• EXERCISE PROMPT
Report how many lines of the records below include the word "step". Give nothing but the number.

—————

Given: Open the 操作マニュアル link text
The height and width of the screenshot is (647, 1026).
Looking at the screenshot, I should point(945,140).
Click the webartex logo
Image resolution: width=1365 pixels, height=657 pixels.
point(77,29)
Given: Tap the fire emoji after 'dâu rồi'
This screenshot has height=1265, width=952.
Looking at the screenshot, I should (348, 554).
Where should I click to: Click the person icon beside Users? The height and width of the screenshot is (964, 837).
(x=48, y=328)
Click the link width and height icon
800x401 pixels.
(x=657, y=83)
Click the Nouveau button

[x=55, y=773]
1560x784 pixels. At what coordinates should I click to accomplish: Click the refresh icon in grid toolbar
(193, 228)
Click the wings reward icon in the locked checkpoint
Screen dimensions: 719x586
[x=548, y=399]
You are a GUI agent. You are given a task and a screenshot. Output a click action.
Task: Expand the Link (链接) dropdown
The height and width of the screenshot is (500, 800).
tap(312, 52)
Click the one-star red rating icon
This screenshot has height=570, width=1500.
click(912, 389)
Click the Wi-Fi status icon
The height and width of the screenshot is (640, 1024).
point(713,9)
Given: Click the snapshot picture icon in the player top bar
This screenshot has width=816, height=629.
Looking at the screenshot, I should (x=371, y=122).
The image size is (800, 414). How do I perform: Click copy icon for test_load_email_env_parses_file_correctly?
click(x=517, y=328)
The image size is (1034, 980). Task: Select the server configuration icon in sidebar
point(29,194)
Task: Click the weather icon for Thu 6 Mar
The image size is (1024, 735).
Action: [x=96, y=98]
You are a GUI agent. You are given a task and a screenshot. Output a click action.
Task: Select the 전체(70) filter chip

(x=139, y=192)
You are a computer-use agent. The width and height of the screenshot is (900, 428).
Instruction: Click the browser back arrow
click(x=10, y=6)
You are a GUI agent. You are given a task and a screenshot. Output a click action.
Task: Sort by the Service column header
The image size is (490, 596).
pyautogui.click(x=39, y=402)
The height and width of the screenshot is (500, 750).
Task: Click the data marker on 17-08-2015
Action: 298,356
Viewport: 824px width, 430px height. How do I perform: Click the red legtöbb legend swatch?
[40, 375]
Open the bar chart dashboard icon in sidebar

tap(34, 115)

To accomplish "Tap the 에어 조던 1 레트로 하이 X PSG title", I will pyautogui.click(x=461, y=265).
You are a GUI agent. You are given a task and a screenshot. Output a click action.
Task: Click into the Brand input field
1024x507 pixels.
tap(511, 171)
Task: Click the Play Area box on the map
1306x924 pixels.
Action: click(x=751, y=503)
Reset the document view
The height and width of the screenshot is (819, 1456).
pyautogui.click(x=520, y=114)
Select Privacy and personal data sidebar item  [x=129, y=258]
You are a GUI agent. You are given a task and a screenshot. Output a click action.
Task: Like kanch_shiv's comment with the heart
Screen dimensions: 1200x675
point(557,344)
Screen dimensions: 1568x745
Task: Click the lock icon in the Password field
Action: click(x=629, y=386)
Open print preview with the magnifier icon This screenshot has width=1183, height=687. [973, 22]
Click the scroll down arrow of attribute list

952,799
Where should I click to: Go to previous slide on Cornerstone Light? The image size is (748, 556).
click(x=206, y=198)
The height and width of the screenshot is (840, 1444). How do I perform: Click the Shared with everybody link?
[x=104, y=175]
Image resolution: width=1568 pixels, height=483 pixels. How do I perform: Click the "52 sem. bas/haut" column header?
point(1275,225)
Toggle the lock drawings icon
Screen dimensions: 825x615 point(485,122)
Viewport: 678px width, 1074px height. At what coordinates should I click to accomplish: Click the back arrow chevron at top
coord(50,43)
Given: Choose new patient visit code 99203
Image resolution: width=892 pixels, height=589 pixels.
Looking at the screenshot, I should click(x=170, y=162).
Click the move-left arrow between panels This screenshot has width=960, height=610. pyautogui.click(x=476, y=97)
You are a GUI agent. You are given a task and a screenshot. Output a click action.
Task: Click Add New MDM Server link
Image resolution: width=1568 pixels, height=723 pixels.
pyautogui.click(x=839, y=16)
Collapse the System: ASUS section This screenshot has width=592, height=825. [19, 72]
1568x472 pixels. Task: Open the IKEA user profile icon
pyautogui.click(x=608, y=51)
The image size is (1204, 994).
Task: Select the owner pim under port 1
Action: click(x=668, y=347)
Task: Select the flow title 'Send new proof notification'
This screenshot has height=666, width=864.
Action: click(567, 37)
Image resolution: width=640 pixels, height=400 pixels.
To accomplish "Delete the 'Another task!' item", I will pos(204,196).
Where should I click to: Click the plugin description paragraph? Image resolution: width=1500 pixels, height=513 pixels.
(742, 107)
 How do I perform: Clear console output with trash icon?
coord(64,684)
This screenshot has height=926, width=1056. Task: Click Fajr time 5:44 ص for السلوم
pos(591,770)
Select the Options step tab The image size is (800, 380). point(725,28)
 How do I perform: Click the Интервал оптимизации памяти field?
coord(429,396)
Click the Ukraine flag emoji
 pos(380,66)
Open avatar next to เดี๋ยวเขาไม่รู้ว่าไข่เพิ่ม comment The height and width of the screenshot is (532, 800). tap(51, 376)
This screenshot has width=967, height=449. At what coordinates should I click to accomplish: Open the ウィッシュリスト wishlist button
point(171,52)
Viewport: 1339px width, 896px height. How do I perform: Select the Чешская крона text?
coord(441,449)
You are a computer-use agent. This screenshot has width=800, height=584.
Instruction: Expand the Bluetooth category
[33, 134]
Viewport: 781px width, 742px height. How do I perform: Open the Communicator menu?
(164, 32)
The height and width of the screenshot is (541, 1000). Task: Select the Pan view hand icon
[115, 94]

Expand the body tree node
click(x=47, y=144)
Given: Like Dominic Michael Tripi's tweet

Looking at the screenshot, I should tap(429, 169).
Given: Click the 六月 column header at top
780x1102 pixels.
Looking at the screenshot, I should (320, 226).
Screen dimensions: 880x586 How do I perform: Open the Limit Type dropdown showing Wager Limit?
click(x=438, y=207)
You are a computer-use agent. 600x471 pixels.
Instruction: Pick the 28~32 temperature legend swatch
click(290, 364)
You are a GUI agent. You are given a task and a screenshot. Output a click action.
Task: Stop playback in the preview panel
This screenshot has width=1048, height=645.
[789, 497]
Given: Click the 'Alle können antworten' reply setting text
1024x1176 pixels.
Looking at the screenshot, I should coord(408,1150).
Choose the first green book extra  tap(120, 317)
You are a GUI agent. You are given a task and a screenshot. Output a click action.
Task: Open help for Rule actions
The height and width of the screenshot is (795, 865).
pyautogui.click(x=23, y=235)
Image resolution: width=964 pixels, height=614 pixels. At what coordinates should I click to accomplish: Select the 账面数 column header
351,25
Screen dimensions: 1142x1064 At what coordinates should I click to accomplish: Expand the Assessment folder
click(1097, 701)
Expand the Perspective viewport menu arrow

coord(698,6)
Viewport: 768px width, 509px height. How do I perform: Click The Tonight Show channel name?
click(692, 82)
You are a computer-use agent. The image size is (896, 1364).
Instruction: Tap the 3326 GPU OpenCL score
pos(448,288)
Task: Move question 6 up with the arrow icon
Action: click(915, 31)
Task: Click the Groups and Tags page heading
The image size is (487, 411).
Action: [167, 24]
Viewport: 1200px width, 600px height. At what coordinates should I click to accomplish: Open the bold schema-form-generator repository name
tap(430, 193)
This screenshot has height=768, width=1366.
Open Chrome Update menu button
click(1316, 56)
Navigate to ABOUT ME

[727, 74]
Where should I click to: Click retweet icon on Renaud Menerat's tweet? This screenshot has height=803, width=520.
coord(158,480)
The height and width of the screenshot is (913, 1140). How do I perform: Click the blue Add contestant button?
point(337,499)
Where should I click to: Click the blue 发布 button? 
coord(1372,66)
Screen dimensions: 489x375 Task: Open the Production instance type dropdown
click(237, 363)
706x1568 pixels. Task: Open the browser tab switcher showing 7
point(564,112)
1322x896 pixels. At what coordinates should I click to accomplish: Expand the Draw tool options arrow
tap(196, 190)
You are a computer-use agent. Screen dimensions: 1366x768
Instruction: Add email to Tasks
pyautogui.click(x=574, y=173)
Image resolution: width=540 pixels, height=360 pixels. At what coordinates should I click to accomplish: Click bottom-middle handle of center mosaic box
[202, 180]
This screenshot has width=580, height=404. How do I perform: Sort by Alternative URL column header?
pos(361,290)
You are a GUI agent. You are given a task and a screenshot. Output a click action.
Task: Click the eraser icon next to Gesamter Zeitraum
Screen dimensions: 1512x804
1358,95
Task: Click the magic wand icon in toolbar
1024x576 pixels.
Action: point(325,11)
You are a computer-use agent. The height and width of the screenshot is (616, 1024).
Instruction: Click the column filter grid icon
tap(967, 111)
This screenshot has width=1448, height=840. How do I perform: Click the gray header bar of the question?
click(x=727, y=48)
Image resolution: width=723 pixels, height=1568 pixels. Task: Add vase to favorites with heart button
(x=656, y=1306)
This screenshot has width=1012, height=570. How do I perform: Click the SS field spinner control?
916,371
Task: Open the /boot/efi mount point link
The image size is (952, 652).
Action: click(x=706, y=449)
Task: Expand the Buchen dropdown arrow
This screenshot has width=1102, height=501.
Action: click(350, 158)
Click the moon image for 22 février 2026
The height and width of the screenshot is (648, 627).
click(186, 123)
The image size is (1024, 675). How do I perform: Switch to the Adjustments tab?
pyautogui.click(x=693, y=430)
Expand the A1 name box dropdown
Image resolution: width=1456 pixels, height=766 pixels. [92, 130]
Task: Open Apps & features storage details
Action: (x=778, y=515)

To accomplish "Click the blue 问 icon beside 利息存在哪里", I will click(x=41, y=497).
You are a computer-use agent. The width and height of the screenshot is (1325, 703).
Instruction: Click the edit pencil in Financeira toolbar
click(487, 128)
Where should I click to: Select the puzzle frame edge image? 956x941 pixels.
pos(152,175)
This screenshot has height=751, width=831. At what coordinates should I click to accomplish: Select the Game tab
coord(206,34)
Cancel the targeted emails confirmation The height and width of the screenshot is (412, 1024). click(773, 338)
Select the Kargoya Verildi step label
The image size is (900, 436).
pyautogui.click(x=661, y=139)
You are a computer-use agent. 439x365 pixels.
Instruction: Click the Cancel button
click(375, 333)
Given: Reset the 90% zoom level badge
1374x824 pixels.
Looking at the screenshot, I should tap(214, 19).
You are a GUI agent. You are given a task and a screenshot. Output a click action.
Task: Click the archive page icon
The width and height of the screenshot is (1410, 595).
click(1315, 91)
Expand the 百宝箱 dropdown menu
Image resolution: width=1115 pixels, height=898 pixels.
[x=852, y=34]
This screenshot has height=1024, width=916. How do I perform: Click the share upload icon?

—————

• TASK ANSWER
2